The hardware-aware prefix scheduler then uses these calibrated survival probabilities to dynamically determine the optimal verification length for each request. The scheduler formulates verification length selection as a global throughput maximization problem. For a batch of R active requests, the total batch size sent to the target model is B=∑r=1R(1+ℓr), and the expected number of accepted tokens is τ=∑r=1R(1+∑j=1ℓrar,j), where ar,j=∏i≤jcr,i is the cumulative survival probability. The scheduler aims to maximize the expected system-wide token throughput Θ=τ⋅SPS(B), where SPS(B) is the profiled engine throughput. By greedily admitting tokens with the highest survival probabilities and employing an early-stopping mechanism to enforce causality, the scheduler prevents verification waste without compromising the lossless guarantee of speculative decoding.
During training, the target model is frozen, and the draft model updates only the backbone, sequential block, and confidence head. The training objective combines three position-weighted terms: a cross-entropy loss Lce for next-token prediction, a distribution-matching loss Ltv that penalizes the total variation distance between draft and target distributions, and a binary cross-entropy confidence loss Lconf.
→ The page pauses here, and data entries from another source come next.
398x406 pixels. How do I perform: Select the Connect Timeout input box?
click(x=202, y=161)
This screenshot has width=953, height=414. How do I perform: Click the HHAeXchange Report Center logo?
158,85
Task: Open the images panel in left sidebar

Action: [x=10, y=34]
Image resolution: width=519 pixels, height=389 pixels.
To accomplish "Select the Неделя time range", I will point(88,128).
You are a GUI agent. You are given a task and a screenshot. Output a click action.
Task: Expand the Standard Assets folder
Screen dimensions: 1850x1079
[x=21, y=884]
The overall objective is a weighted combination:
L=αceLce+αtvLtv+αconfLconf.This multi-task training ensures the draft model generates high-quality tokens while providing reliable confidence estimates for the scheduler.
Experiment
The evaluation uses offline benchmarks spanning mathematical reasoning, code generation, and chat to compare the semi-autoregressive DSpark drafter against fully autoregressive and parallel drafters, revealing that DSpark combines the high initial-token capacity of parallel models with reduced suffix decay via a lightweight sequential head. Controlled experiments further show that even a small amount of autoregression yields substantial coherence gains and that a confidence head adaptively prunes low-probability suffixes, reducing wasted verification. In a live production deployment under user traffic, DSpark’s hardware-aware scheduler dynamically adjusts verification length to load, shifting the throughput-interactivity Pareto frontier outward and maintaining robust capacity under strict latency constraints.
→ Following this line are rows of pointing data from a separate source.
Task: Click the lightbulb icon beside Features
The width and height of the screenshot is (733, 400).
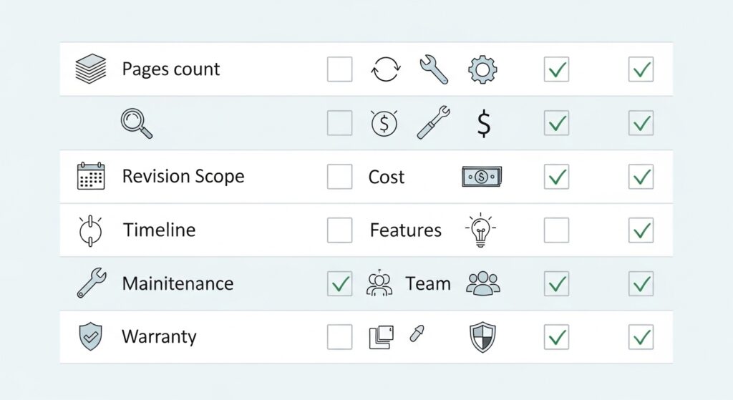Action: click(480, 230)
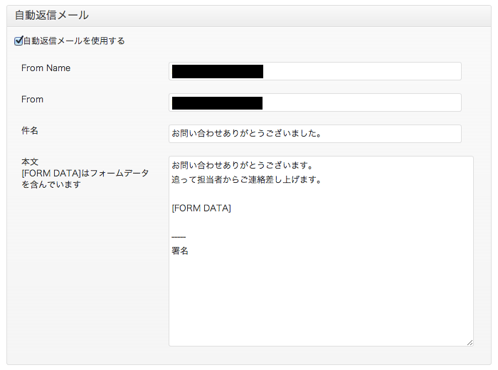
Task: Click the 自動返信メール panel header
Action: coord(249,16)
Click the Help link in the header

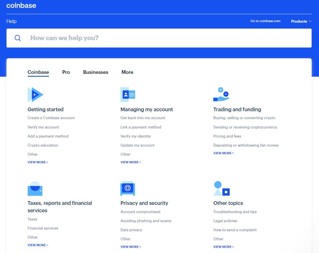pyautogui.click(x=11, y=21)
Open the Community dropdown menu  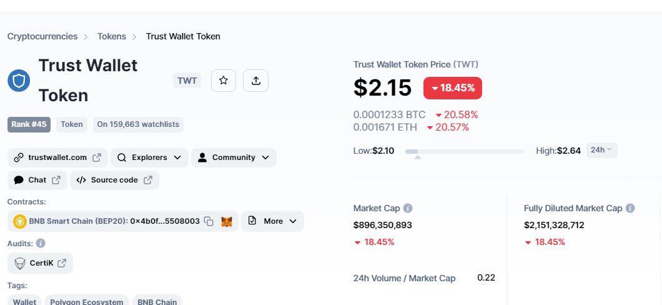234,158
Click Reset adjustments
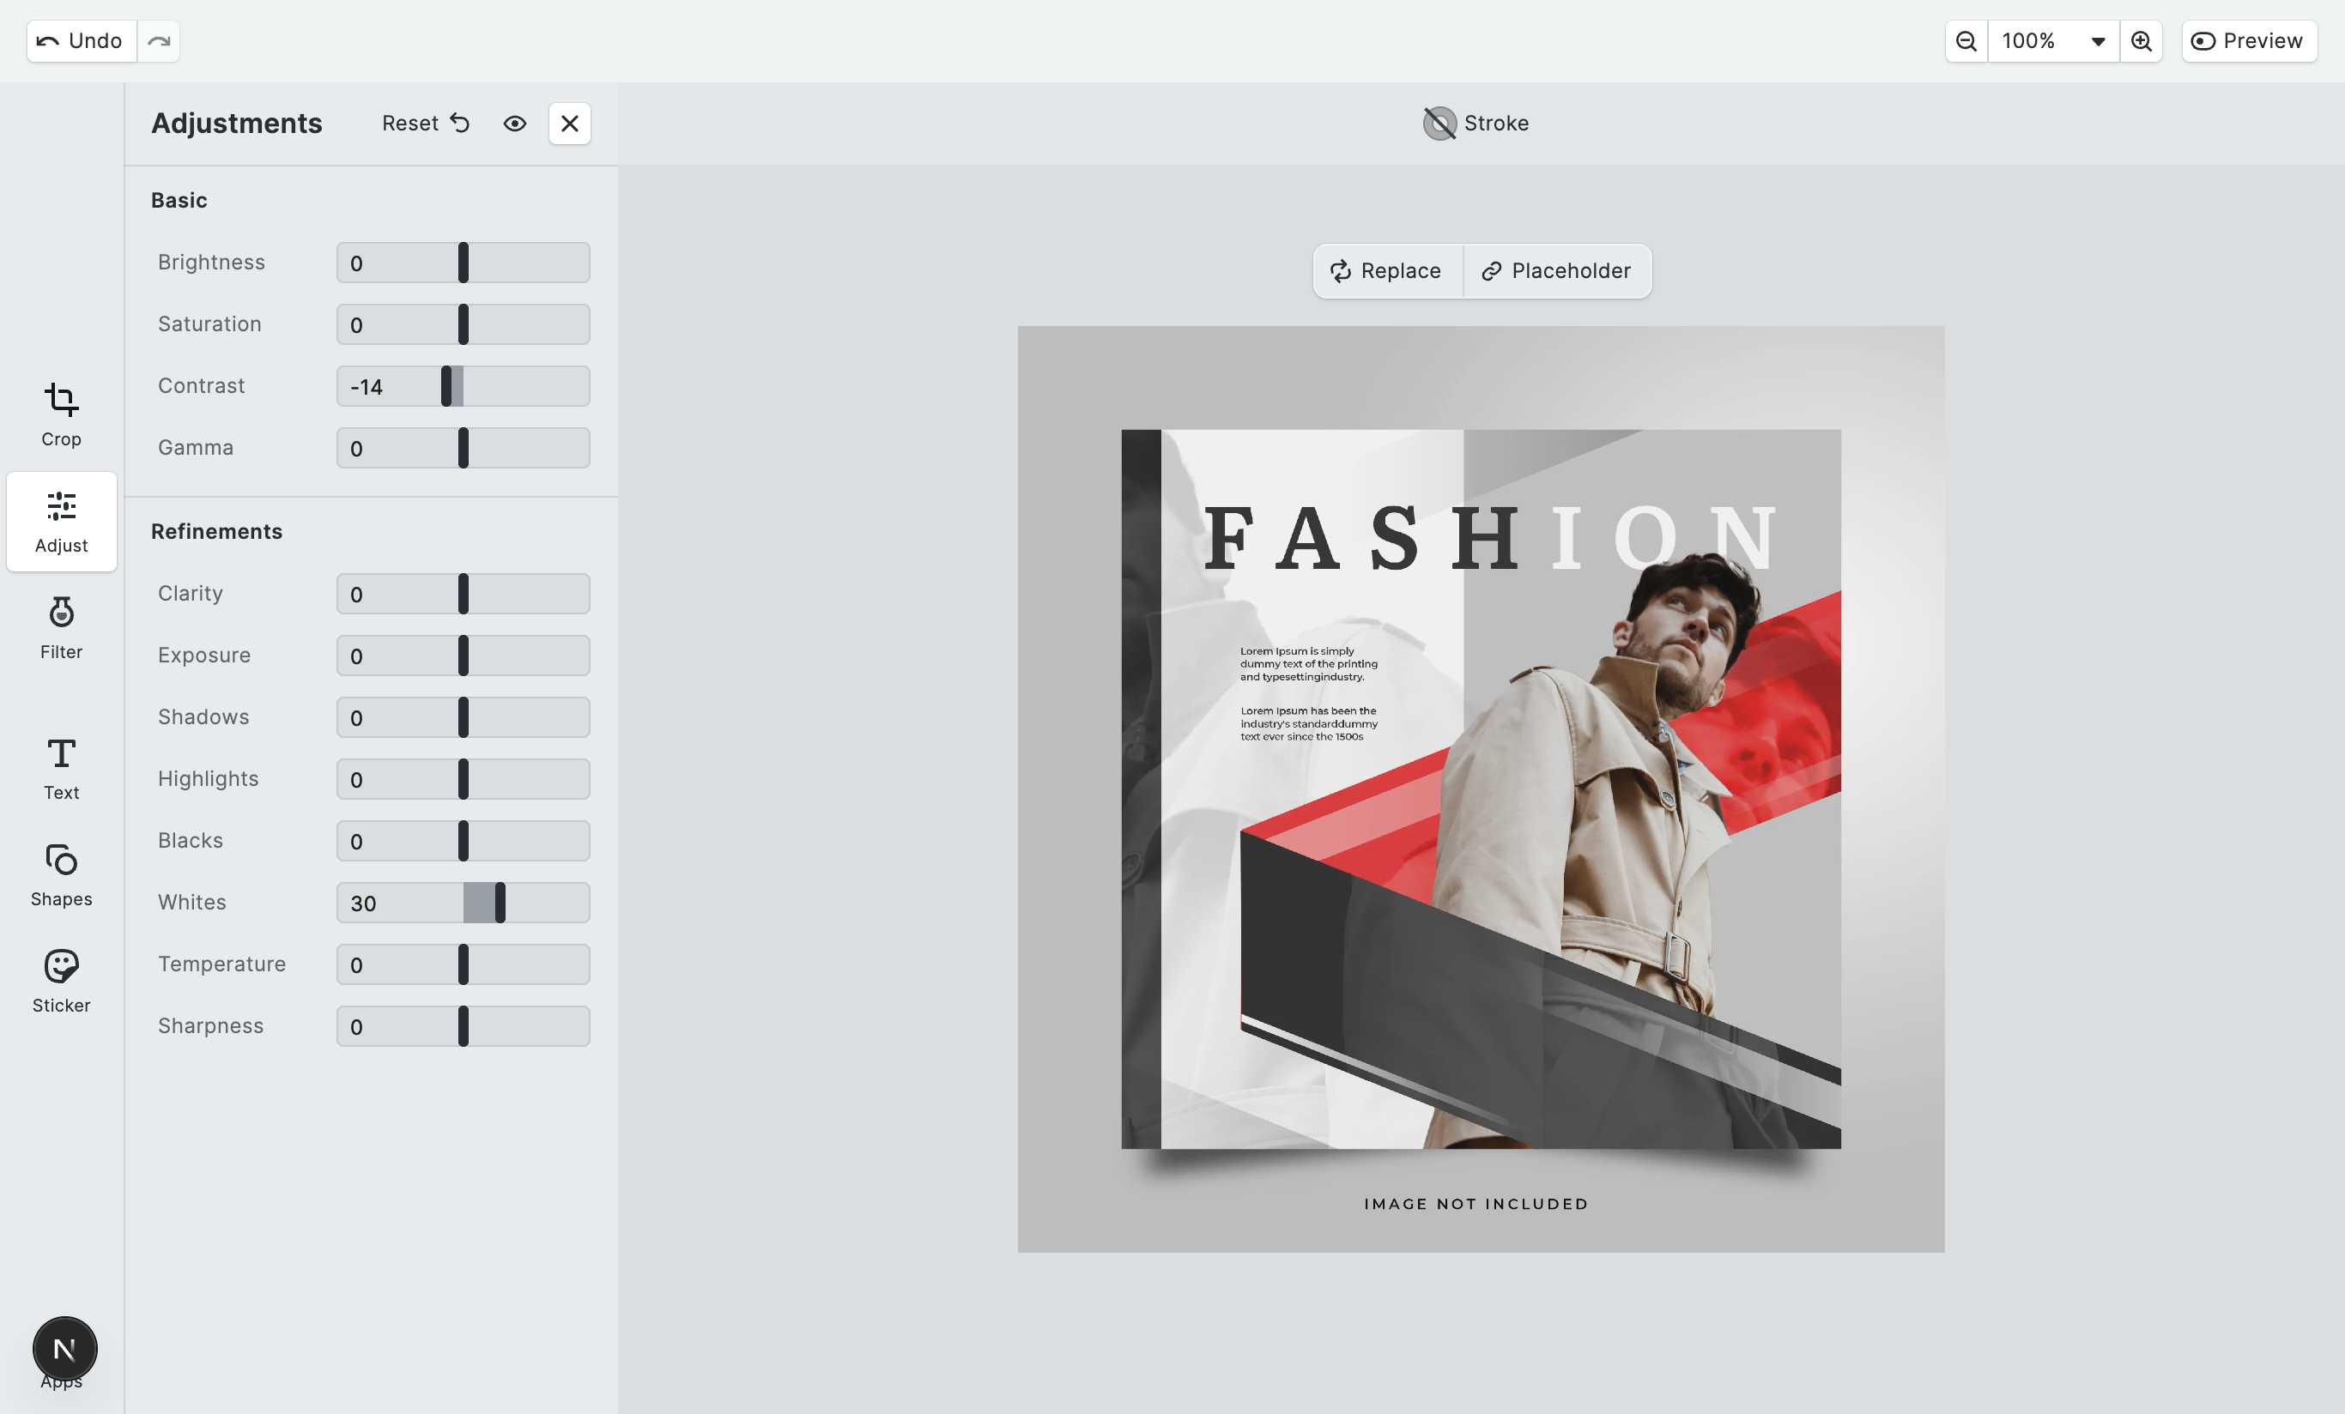This screenshot has height=1414, width=2345. 425,124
The authors evaluate the DSpark speculative decoding framework against autoregressive and parallel baselines across multiple target models and domains. Results show that DSpark consistently achieves the highest accepted length per decoding round, outperforming both baseline drafters across all tested configurations. Additionally, the experiments reveal that structured tasks like math and code naturally sustain higher acceptance rates compared to open-ended chat domains. DSpark consistently outperforms both the autoregressive Eagle3 and parallel DFlash drafters across all target model scales and benchmark domains. Structured tasks such as mathematical reasoning and code generation yield higher accepted lengths than open-ended chat tasks. The performance advantage of DSpark generalizes across different model families, including both Qwen3 and Gemma4 targets.
The evaluation benchmarks DSpark against autoregressive (Eagle3) and parallel (DFlash) drafters across multiple target model scales and domains, including Qwen3 and Gemma4, measuring accepted token length per decoding round. DSpark consistently yields the highest accepted lengths, outperforming both baselines on all configurations, and its advantage generalizes across model families. Structured tasks like math reasoning and code generation sustain higher acceptance rates than open-ended chat, indicating that the framework thrives in more predictable generation settings.